Note that “the direction of the normal vector” is not the same as “the normal vector.” There are two reasons for this. The first one is that \(|\vec{N}|\) isn’t necessarily equal to \(1\). This isn’t really important because normalizing \(\vec{N}\) would be trivial and because we only care about the sign of \(\langle \vec{N}, \vec{V} \rangle\).

The second reason is that if \(\vec{N}\) is a normal vector of \(ABC\), so is \(\vec{-N}\), and in this case we care deeply about the direction \(\vec{N}\) points in, because this is exactly what lets us classify triangles as either front-facing or back-facing.

Moreover, the cross product of two vectors is not commutative: \(\vec{V_1}~\times~\vec{V_2} = -({\vec{V_2} \times \vec{V_1}}\)). In other words, the order of the vectors in this operation matters. And since we defined \(V_1\) and \(V_2\) in terms of \(A\), \(B\), and \(C\), this means the order of the vertices in a triangle matters. We can’t treat the triangles \(ABC\) and \(ACB\) as the same triangle anymore.

Fortunately, none of this is random. Given the definition of the cross product operation, the way we defined \(V_1\) and \(V_2\), and the coordinate system we use (X to the right, Y up, Z forward), there is a very simple rule that determines the direction of the normal vector: if the vertices of the triangle \(ABC\) are in clockwise order when you look at them from the camera, the normal vector as calculated above will point toward the camera—that is, the camera is looking at the front face of the triangle.

We just need to keep this rule in mind when designing 3D models manually and list the vertices of each triangle in clockwise order when looking at its front face, so that their normals point “out” when we compute them this way.
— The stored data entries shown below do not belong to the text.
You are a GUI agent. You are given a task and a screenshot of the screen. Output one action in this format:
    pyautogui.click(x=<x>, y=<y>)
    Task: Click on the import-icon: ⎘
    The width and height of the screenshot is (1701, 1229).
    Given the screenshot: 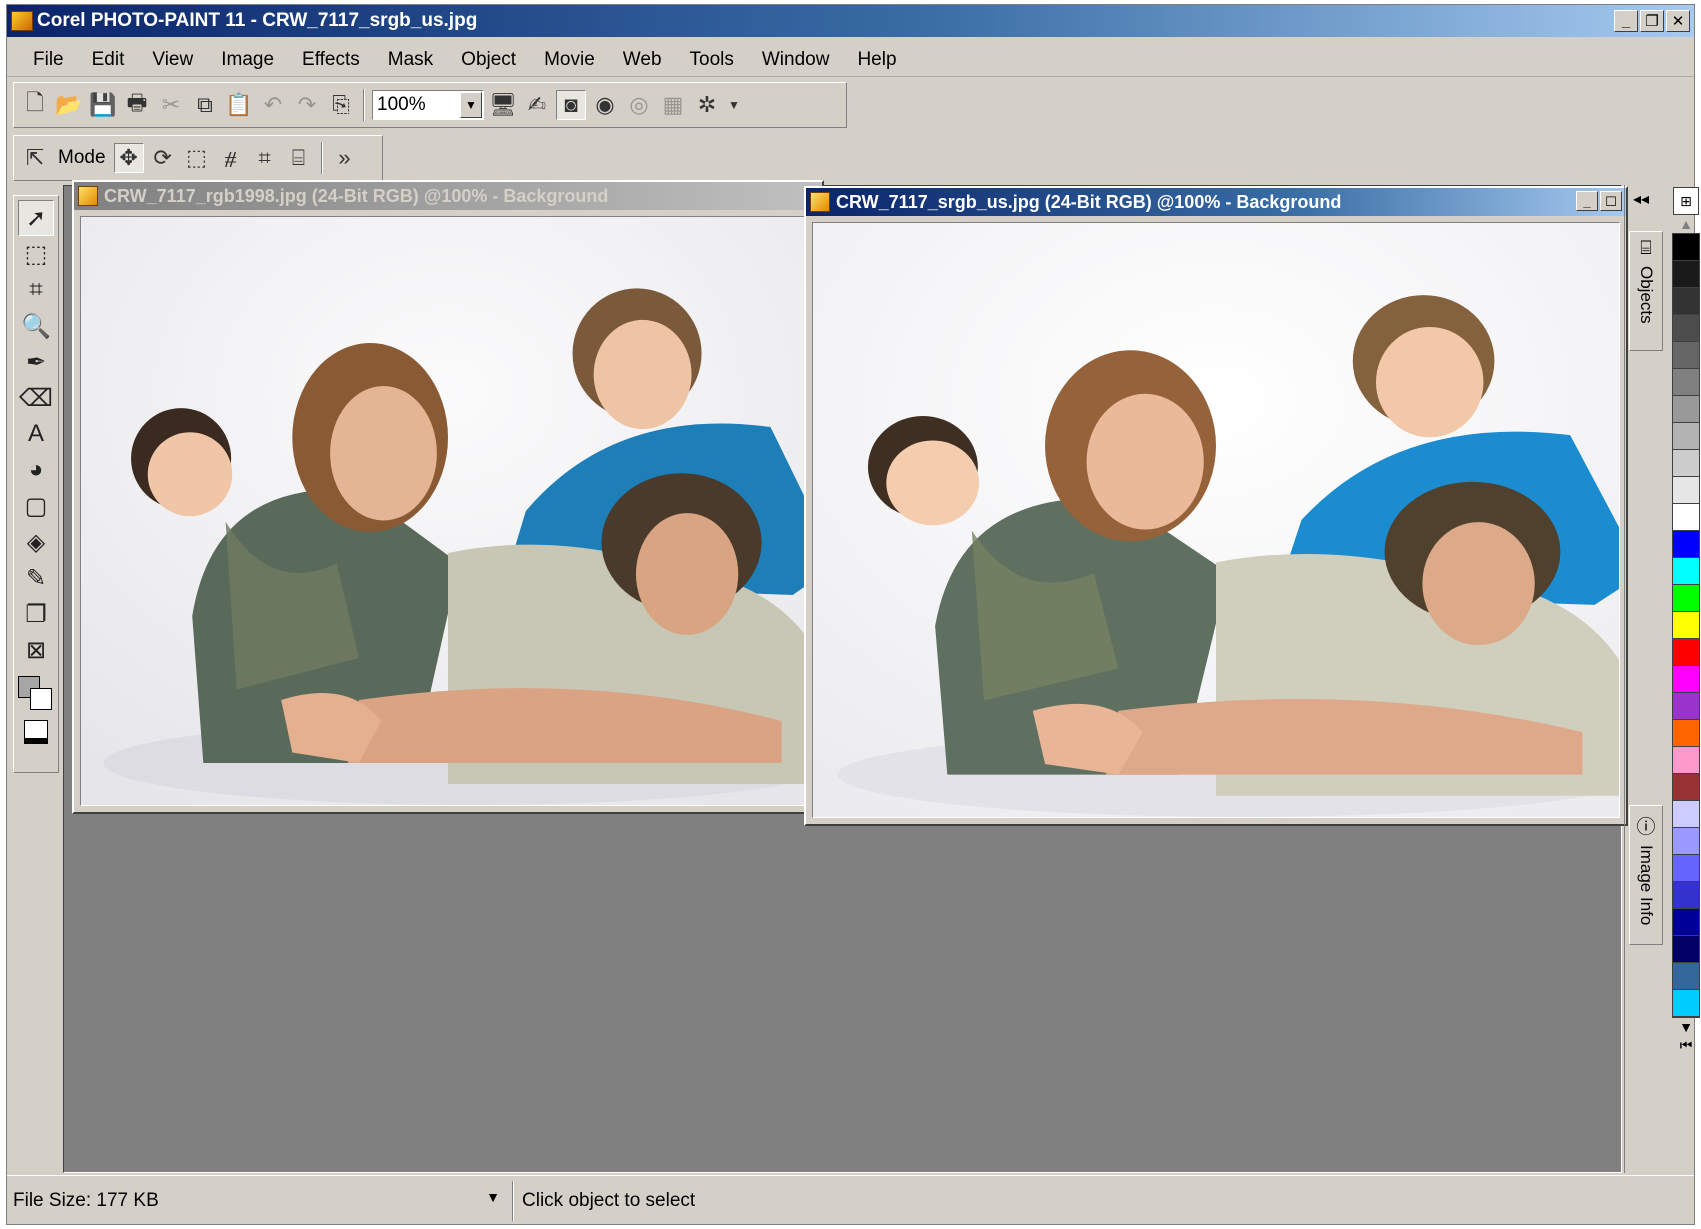 What is the action you would take?
    pyautogui.click(x=341, y=105)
Of course, the example cube model we’ve been using so far follows this rule.

## Summary

In this chapter, we made our renderer, which could previously only render wireframe objects, capable of rendering solid-looking objects. This is more involved than just using `DrawFilledTriangle`

instead of `DrawWireframeTriangle`

, because we need triangles close to the camera to obscure triangles further away from the camera.
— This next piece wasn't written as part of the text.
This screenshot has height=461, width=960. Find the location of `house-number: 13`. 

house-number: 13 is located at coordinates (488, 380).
The first idea we explored was to draw the triangles from back to front, but this had a few drawbacks that we discussed. A better idea is to work at the pixel level; this idea led us to a technique called depth buffering, which produces correct results regardless of the order in which we draw the triangles.

We finally explored an optional but valuable technique that doesn’t change the correctness of the results, but can save us from rendering approximately half of the triangles of the scene: back face culling. Since all the back-facing triangles of a closed object are covered by all its front-facing triangles, there’s no need to draw the back-facing triangles at all. We presented a simple algebraic way to determine whether a triangle is front- or back-facing.

Now that we can render solid-looking objects, we’ll devote the rest of this book to making these objects look more realistic.